Mittwoch ging es dann mit dem Zug nach Wales. Nach kleinen Irrwegen sind wir auch endlich am Nachmittag in unserem Chalet gelandet. Wohnwagenpark dicht an der Küste in der Nähe von Aberystwyth. Hat lange gedauert, das aussprechen zu können… J Das Wetter war typisch englisch angesagt: grau, Wolken, Wind und Regen. Und trotzdem hat es uns eine Regenpause geschenkt, in der wir unseren ersten Spaziergang über die Berge an der Küste entlang nach Aberystwyth machen konnten. Dieser Blick hat uns für alle ersten kleinen Unannehmlichkeiten und Irrungen entschädigt. Küste, Wasser und frische Luft stehen  bei uns beiden ziemlich hoch auf der Hitliste. Und dann bisschen Stadtbummel, Kaffee trinken und im Pub essen, das gehört dazu. Ein Taxi hat uns zurück gebracht.

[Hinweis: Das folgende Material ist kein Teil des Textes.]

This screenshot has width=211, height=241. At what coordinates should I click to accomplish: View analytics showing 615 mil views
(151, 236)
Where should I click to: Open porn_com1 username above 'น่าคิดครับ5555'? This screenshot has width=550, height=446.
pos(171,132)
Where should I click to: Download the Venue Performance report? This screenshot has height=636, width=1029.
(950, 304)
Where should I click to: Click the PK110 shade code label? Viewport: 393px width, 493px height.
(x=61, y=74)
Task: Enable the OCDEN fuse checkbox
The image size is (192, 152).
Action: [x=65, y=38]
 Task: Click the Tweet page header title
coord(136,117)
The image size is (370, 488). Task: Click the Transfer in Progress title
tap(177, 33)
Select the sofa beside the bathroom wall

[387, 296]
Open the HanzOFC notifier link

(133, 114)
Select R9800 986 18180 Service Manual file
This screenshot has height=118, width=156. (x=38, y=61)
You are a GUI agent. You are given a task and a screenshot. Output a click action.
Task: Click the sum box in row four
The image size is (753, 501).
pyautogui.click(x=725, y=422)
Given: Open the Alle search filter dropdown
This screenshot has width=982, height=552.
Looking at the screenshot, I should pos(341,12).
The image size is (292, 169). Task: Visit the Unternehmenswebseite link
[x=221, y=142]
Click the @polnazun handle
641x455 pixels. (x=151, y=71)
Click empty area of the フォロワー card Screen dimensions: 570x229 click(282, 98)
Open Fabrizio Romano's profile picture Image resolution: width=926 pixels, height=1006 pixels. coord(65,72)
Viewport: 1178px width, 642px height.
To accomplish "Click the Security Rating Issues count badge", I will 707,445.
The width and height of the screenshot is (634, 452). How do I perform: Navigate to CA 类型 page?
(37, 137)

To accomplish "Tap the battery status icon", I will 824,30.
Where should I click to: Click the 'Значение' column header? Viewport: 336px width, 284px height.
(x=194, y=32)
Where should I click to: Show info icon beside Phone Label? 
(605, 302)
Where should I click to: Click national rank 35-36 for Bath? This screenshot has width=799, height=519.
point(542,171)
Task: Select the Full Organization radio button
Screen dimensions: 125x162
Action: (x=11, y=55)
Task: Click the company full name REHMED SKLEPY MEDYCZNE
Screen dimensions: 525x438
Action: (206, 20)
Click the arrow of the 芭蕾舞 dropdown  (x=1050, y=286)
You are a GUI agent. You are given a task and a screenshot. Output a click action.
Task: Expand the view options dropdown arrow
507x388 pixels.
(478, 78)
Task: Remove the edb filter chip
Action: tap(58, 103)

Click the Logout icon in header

Und am nächsten Morgen? Natürlich Qigong am Meer und mein „Job“ im Steintürmebauen. Vielleicht mag es für Euch schon langweilig klingen, für mich ist es immer wieder ein neues Erlebnis der Natur. Der Himmel ist immer anders, das Meer klingt hier viel gewaltiger und jeder Morgen ist neu. Zurück im Wohnwagen hat Johanna schon das Frühstück vorbereitet.

Und als der Regen einsetzt sind wir erst mal faul, lesen und schauen dann eine DVD.

Nachmittags zieht es uns dann doch nach draußen und wir spazieren wieder über die Berge nach Aberystwyth. Dort erwartet uns zufällig und doch pünktlich ein gewaltiges Naturschauspiel. Hier sammeln sich zum Sonnenuntergang Tausenden von Staren zu einem halbstündigen Tanz im Schwarm, um dann von einen auf den anderen Augenblick unter der dortigen Seebrücke ihren Schlafplatz einzunehmen. Es erinnert an die Fischschwärme unter Wasser, wie hier die Stare in wabbernden Wolken über die Pier schweben und zu tanzen scheinen.

Und so vergehen auch hier die Tage im Einklang mit den Tageszeiten, der Natur und dem Wetter. Am Abreisetag kommt dann auch die Sonne raus, so dass wir eine gute Fahrt nach Manchester haben.

Es war eine wunderschöne Zeit dort mit Johanna. Danke, Liebe.